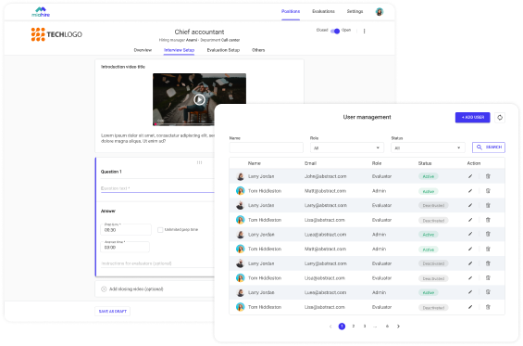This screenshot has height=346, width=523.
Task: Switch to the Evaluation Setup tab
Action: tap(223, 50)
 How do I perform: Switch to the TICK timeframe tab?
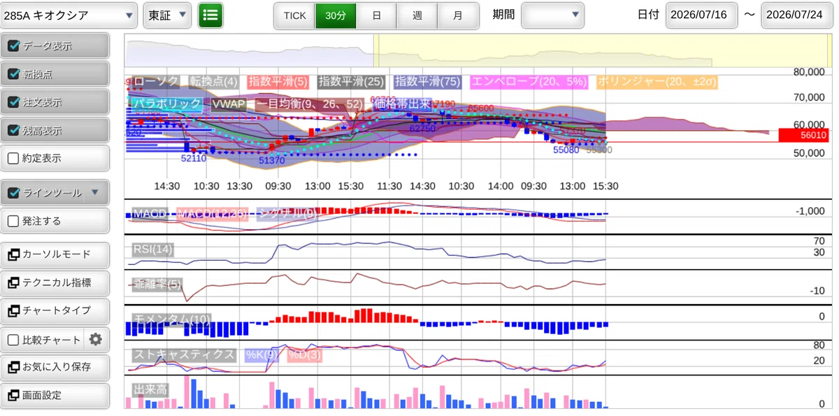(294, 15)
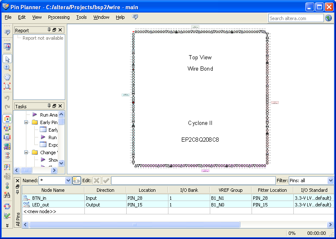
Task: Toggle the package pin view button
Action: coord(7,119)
....
▶ **REQUIREMENT**
Your answer should hold only the lines from the line with "How do I perform: Switch" through the closing line of the records, restated exactly and free of pictures.

▶ **EXPECTED ANSWER**
 How do I perform: Switch to the TICK timeframe tab?
(294, 15)
Task: Toggle the package pin view button
Action: coord(7,119)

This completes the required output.